QuantumPion said:
Please clarify what you are referring to.
by saying that this is based similarly like the flipping of a coin, you are bringing it down to chance that your assumption, like the false assumptions that the rates of decay are constant, not only is this a common sense rationality, it is based on scientific proof:
http://news.stanford.edu/news/2010/august/sun-082310.html you declare that it is always constant, that would be a lie.
"If I take one U-238 atom, it could decay any second or in 10 billion years. If I take a billion billion billion U-238 atoms, the number that decay every second will be very close to lambda"

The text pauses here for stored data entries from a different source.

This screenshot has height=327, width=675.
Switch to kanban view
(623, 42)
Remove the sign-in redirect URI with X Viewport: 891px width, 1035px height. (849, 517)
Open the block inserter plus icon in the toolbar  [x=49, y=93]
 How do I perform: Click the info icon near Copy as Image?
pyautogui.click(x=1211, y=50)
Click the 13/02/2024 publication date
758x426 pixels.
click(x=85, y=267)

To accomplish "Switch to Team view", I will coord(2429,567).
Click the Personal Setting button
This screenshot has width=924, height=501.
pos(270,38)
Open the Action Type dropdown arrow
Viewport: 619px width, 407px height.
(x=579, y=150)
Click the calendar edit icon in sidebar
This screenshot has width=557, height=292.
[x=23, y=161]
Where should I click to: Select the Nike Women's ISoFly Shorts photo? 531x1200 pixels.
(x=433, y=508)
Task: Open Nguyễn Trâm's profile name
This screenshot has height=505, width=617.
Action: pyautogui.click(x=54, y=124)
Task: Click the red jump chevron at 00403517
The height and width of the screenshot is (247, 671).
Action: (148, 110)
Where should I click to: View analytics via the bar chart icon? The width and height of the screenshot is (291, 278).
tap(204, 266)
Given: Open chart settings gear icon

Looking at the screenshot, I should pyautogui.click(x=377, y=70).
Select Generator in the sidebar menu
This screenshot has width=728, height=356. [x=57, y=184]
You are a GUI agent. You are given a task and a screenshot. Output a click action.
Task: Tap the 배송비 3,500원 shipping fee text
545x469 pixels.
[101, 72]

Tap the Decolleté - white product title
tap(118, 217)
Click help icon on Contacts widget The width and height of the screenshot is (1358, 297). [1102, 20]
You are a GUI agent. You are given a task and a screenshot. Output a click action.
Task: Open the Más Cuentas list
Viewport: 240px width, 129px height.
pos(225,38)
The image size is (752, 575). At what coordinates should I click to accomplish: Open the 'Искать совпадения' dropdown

you seem to place this on the assumption that the more chaos you have the more ordered the data. this is not true, even within error margin. fluctuations occur throughout time, and many different elements have been found out to be decaying faster and slower depending on the element. with many dating methods we have seen varying and severely inaccurate ages.
Edit by Evo: Deleted links to religious sources
all backed by scientific research, read the sources. many of the dating methods were proven to be incorrect by using this method. if real science journals from Stanford university, and others say it is not a constant, and cannot be trusted for the age of the rock. how could you possibly think that you can date a rock back that way when it has been scientifically observed to be fluctuating at least every 33 days.
thus scientific research proves that the reliability of the "constant date-back" method that you used to be completely unreliable, and scientifically inaccurate.